== Text passage ==
=-=-=
A daughter of a DDR beneficiary participates in a technical-vocational training course through an innovative project dedicated to life skills training, employability, business management and green technologies, located in Pemba, Cabo Delgado

The daughter of a DDR beneficiary has taken advantage of her reintegration opportunity and her new business skills to run an agricultural input store in Nhamatanda, Sofala province, bringing agricultural inputs closer to home for the benefit of her community.

Reintegration is a central component of the Maputo Accord for Peace and National Reconciliation. Under the reintegration aspect of its mandate, the role of the Peace Process Secretariat is to create linkages between private, public, and development partners to facilitate the advance of economic, livelihood and educational opportunities for DDR beneficiaries, their families and their communities. Work on reintegration began in 2019 with the integration of DDR beneficiaries into the police force of Mozambique, gaining significant momentum in March 2021 coinciding with the launch of the Peace Process Reintegration Network, a platform to encourage bilateral support and multilateral coordination for reintegration among development partners. Progress on reintegration to date includes collaboration with over 30 entities doing inspiring work in over 50 districts across the country and over 1,700 individuals (DDR beneficiaries and family members) connected with reintegration opportunities.
=-=-=
== Source data ==
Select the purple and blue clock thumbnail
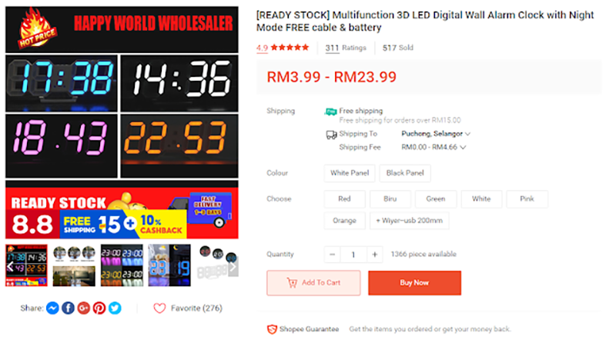Viewport: 616px width, 343px height. point(169,265)
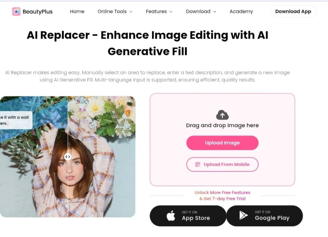This screenshot has height=237, width=328.
Task: Open the Get it on Google Play badge
Action: point(265,216)
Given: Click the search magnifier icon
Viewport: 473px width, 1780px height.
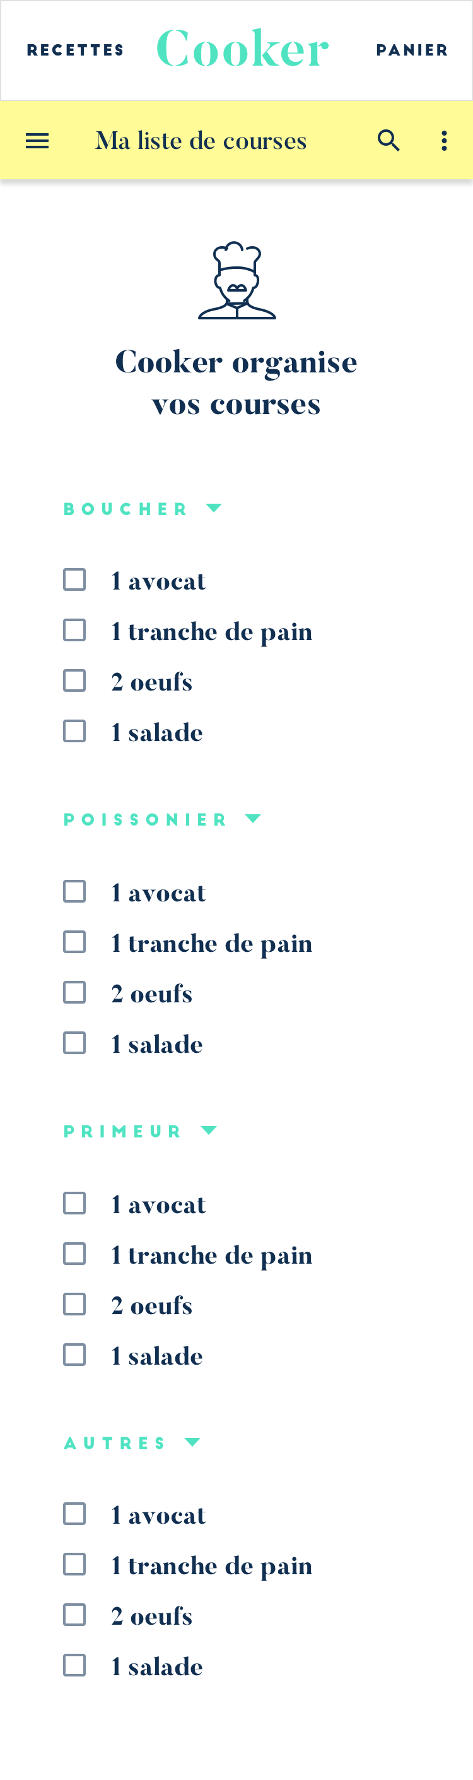Looking at the screenshot, I should (389, 141).
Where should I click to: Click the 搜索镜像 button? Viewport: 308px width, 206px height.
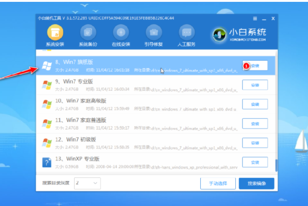click(256, 183)
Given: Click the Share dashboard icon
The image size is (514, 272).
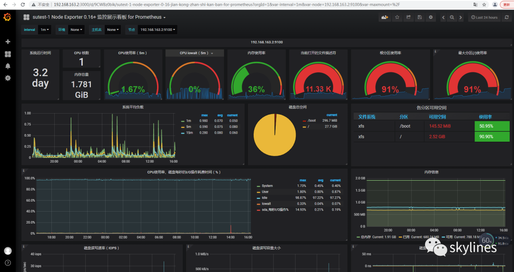Looking at the screenshot, I should click(408, 18).
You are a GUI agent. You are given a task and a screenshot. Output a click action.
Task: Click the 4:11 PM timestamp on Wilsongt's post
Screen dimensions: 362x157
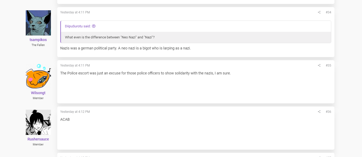click(75, 65)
=-=-=
== Problems ==
A. According to the reintegration passage, when was the Peace Process Reintegration Network launched?
B. Reproduce the listing above word for word, leaving out the pictures.

== Responses ==
A. March 2021

B.
Select the purple and blue clock thumbnail
Viewport: 616px width, 343px height. point(169,265)
This screenshot has height=237, width=328.
Task: Open the Get it on Google Play badge
Action: point(265,216)
Given: Click the search magnifier icon
Viewport: 473px width, 1780px height.
Looking at the screenshot, I should (389, 141).
Where should I click to: Click the 搜索镜像 button? Viewport: 308px width, 206px height.
click(256, 183)
Given: Click the Share dashboard icon
The image size is (514, 272).
Looking at the screenshot, I should click(408, 18).
You are a GUI agent. You are given a task and a screenshot. Output a click action.
Task: Click the 4:11 PM timestamp on Wilsongt's post
Screen dimensions: 362x157
click(75, 65)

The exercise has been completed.